Sri Lanka's embattled President Gotabaya Rajapaksa sent his letter of resignation to parliament via email on Thursday — a day after the Wednesday deadline he had repeatedly given himself to leave office, reported DW, quoting news agencies AP, Reuters and AFP.
Rajapaksa and his wife fled to the nearby Maldives on Wednesday aboard an air force jet.

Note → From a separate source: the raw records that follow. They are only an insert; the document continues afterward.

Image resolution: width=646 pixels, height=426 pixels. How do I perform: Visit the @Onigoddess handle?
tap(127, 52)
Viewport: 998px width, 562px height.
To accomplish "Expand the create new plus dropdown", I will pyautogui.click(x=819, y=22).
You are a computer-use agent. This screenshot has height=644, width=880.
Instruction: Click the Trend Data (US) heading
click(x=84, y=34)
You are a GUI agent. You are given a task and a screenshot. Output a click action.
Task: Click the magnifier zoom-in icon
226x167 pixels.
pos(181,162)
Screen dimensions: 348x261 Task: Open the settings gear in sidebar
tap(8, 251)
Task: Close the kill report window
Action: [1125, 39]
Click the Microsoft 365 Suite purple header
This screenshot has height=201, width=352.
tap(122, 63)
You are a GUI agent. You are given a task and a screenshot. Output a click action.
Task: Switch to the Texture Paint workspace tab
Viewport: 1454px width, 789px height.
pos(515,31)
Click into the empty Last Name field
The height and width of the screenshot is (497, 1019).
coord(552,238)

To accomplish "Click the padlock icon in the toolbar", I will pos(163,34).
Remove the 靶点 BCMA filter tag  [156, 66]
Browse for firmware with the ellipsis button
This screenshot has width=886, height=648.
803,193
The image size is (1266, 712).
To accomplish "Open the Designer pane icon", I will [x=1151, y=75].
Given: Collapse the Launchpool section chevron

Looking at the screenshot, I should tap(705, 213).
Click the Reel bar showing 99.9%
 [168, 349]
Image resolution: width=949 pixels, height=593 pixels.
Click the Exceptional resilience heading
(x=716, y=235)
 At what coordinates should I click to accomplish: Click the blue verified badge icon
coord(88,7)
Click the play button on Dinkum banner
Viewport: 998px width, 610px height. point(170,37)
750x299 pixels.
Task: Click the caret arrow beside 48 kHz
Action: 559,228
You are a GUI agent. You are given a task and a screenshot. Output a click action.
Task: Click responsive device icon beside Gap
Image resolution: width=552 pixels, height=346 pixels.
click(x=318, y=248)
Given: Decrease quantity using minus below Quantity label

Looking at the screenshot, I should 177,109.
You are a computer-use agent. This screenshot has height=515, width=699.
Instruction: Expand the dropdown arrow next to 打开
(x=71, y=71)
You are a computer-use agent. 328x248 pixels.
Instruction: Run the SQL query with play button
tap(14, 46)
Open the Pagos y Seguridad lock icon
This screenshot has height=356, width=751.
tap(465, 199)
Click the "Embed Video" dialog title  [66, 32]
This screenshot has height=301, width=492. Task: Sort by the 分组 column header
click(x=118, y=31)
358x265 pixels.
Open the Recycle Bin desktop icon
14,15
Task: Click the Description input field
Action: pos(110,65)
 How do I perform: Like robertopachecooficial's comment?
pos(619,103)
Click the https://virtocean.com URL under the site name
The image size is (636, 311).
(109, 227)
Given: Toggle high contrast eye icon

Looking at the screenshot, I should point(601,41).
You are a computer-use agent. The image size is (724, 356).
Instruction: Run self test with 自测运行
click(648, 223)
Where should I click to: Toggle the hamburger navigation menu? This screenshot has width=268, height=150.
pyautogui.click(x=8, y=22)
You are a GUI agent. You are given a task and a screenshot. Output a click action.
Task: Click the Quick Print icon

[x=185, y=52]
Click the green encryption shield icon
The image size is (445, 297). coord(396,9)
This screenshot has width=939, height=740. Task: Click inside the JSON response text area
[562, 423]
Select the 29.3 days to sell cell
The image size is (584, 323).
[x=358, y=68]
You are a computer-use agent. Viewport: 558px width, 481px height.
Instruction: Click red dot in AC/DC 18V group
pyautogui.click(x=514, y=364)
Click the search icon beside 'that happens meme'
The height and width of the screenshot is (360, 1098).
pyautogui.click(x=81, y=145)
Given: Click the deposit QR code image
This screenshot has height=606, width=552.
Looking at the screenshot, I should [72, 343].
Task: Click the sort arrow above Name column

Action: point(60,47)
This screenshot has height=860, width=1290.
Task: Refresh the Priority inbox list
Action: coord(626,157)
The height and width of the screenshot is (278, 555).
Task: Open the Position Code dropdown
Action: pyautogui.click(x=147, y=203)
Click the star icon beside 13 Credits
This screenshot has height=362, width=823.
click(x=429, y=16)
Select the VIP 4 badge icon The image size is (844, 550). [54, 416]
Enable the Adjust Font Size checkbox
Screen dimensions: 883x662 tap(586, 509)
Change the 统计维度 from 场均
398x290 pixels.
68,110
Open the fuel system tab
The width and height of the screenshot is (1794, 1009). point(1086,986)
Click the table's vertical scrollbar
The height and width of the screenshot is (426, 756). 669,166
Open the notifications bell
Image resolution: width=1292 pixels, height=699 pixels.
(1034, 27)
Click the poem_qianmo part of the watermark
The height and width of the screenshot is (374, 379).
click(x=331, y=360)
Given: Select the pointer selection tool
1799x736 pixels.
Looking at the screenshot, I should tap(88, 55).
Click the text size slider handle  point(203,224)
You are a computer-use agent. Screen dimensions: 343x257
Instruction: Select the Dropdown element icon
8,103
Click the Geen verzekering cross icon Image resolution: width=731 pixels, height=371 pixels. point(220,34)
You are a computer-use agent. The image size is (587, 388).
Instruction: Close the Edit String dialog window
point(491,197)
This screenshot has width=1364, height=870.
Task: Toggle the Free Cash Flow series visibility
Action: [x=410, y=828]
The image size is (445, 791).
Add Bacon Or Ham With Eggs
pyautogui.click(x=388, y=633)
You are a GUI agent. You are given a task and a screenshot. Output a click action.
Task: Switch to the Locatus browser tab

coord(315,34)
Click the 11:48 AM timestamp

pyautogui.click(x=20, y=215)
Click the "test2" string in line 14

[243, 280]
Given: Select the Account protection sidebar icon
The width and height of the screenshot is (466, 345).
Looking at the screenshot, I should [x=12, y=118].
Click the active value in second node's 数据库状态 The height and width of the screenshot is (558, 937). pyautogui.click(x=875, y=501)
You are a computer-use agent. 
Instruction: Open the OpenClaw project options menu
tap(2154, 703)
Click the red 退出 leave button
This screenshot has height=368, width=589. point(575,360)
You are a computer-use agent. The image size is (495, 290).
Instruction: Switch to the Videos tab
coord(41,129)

Rajapaska landed in Singapore Thursday where authorities there said he was on a "private visit" and had neither requested nor been granted asylum.
Reports earlier on Thursday said he was on his way to Singapore before possibly continuing on to Saudi Arabia.
"The authenticity and the legality of the e-mail will have to be checked out" before being formally accepted, parliament speaker spokesperson Indunil Yapa told the AFP news agency, adding that a formal announcement was expected on Friday.
Over the weekend, protesters had stormed Rajapaksa's presidential palace, and on Wednesday, they also occupied the office of Prime Minister Ranil Wickremesinghe, who had quickly taken over as acting president and now is bearing the brunt of the protesters' anger.
Wickremesinghe responded with a nationwide curfew, adding: "We can't allow fascists to take over."
After months of protests, the streets of Colombo were calm on Thursday morning after protesters appeared to broker a truce with authorities.
Protesters ready to stand down
"We are peacefully withdrawing from the presidential palace, the presidential secretariat and the prime minister's office with immediate effect but will continue our struggle," a spokesperson for the demonstrators said on Thursday morning.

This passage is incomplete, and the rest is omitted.